How Did The Benchmarks Perform?

The Dow Jones Industrial Average (DJI) fell 0.8% or 290.91 points to close at 34,474.83. Notably, 20 components of the 30-stock index ended in negative territory, while 10 in positive zone. The blue-chip index finished below its 50-day moving average for the first time since early June.

The tech-heavy Nasdaq Composite finished at 13,316.93, declining 1.2% or 157.70 points due to weak performance of large-cap technology stocks. The major loser of the tech-laden index was MercadoLibre Inc. (MELI - Free Report) . The stock price declined 4.1%. MercadoLibre currently carries a Zacks Rank #3 (Hold). You can see the complete list of today’s Zacks #1 Rank (Strong Buy) stocks here.

The S&P 500 slid 0.8% to end at 4,370.36. 10 out of 11 broad sectors of the benchmark ended in negative territory.
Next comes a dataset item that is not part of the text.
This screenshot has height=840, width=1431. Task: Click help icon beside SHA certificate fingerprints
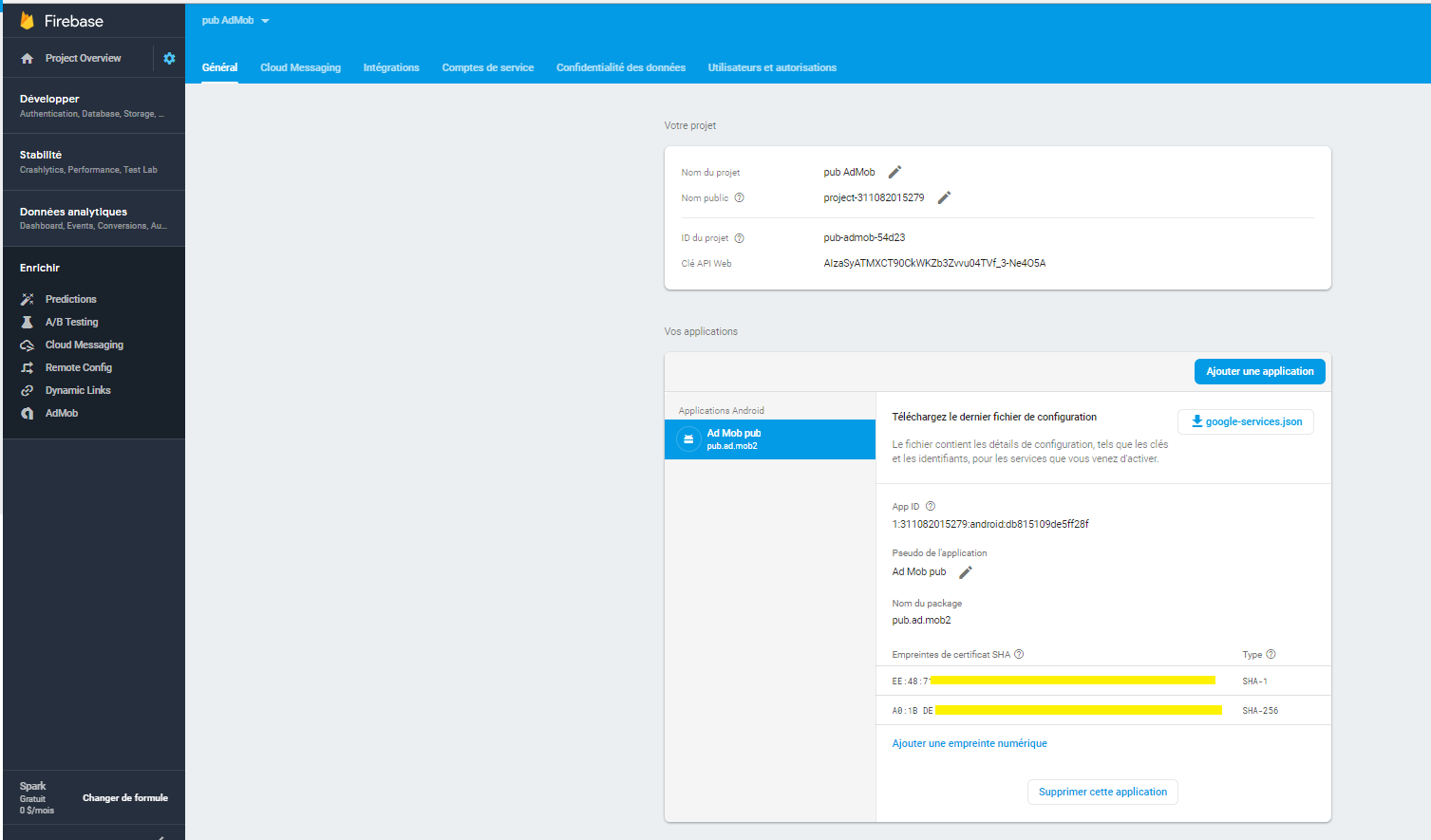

The Communication Services Select Sector SPDR (XLC), the Consumer Staples Select Sector SPDR (XLP), the Consumer Discretionary Select Sector SPDR (XLY) and the Technology Select Sector SPDR (XLK) fell 1.2%, 1%, 1.7% and 1%, respectively.

The fear-gauge CBOE Volatility Index (VIX) was up 1.9% to 16.78. A total of 11.2 billion shares were traded on Thursday, lower than the last 20-session average of 11 billion. The S&P 500 posted two new 52-week highs and 17 new 52-week lows. The Nasdaq Composite registered 25 new 52-week highs and 252 new 52-week lows.
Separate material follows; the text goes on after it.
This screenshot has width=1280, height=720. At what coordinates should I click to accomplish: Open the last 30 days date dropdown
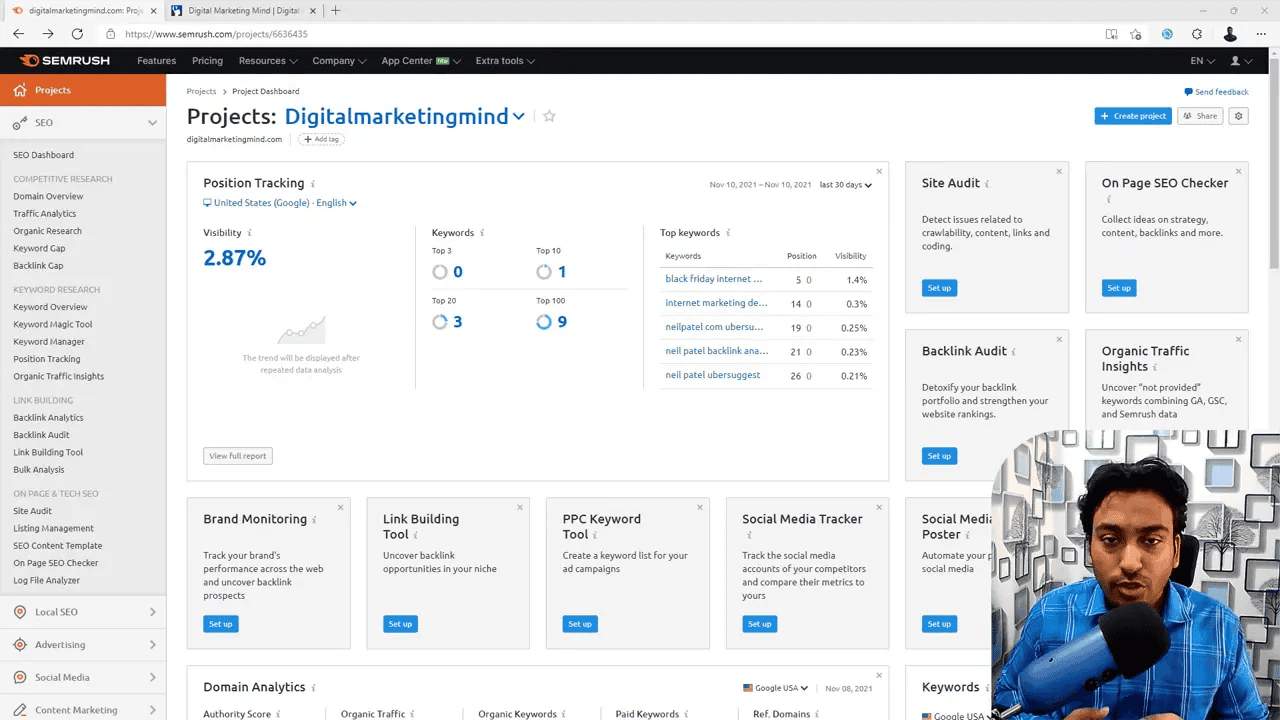pos(845,184)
Spike in Sovereign Bond Yields

The yield on the short-term 2-Year U.S. Treasury Note rose to 4.928%. This yield is closely linked to the movement of the Fed fund rate. The yield on the benchmark 10-Year U.S. Treasury Note touched 4.255%, its highest since October 2022. This link is closely associated with the mortgage rate. The yield on the long-term 30-Year U.S. Treasury Note closed at 4.367%.

The spike in the yields on U.S. government bonds came after the release of the Fed’s July FOMC minutes. Majority of Federal Reserve officials remained concerned that the general price level stayed elevated despite the central bank’s decision to adopt strict monetary control and aggressive interest rate hike policies in the last one and half years.
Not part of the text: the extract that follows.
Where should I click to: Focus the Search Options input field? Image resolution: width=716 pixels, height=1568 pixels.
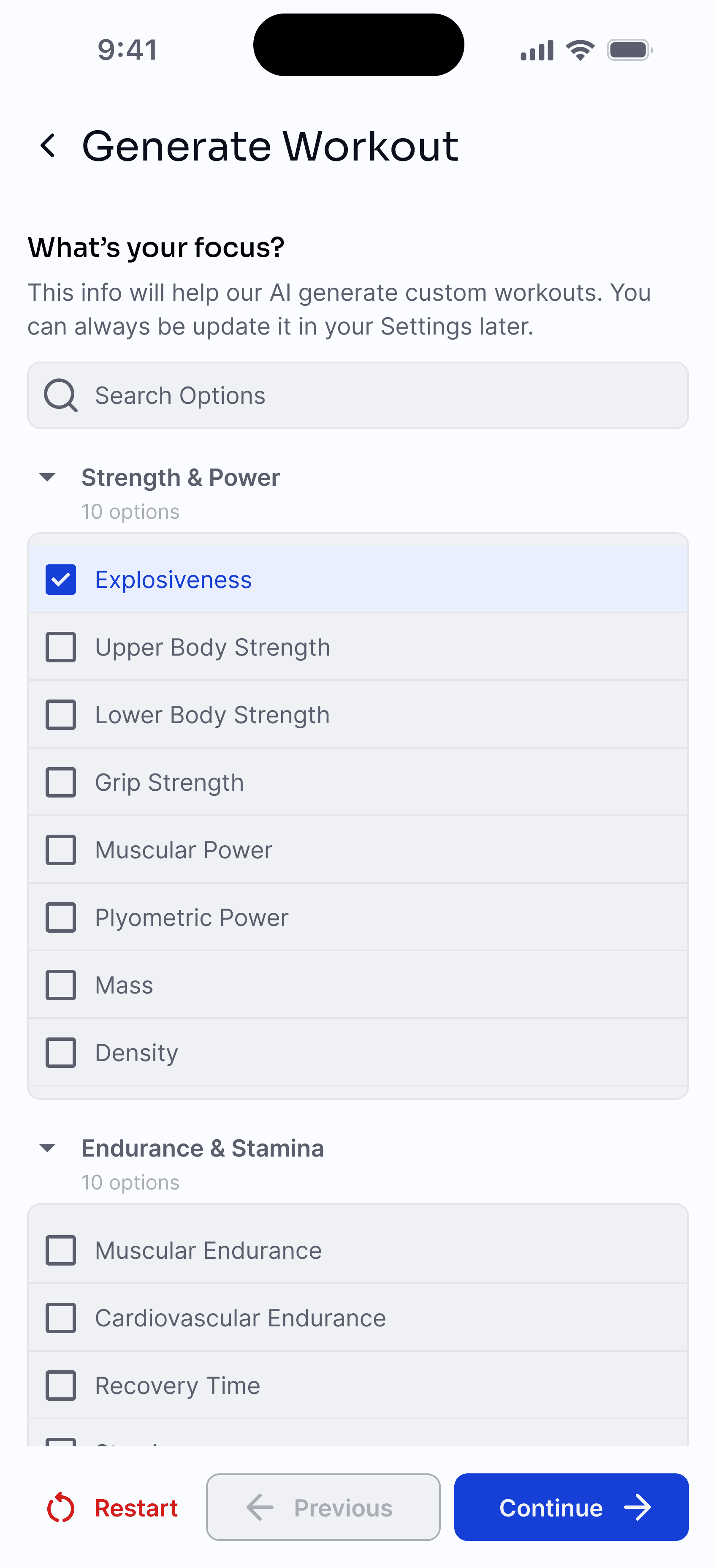coord(358,396)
Consequently, the minutes indicate the possibility of more rate hikes in near future. At present, the Fed fund rate is in the range of 5.25-5.5%, marking the highest level in more than 22 years. However, the CME FedWatch currently shows that there exists more than 88% probability that the Fed will keep the benchmark lending rate unchanged in September FOMC meeting.

According to the minutes, “With inflation still well above the Committee’s longer-run goal and the labor market remaining tight, most participants continued to see significant upside risks to inflation, which could require further tightening of monetary policy.”

Per the minutes, “In discussing the policy outlook, participants continued to judge that it was critical that the stance of monetary policy be sufficiently restrictive to return inflation to the Committee’s 2 percent objective over time.”

Economic Data

The Department of Labor reported that weekly jobless claims decreased by 11,000 to 239,000 for the week ended Aug 12, lagging marginally to the consensus estimate of 240,000. Previous week’s data was revised upward to 250,000 from 248,000 reported earlier.

Continuing claims — people who already received government unemployment benefit and run a week behind the headline number — came in at 1.716 million for the week ended Aug 5, an increase of 32,000 from the previous week.

The Conference Board reported that Leading Economic Index decline 0.4% in July to a reding of 105.8, in line with the consensus estimate. The metric declined 0.7% in June.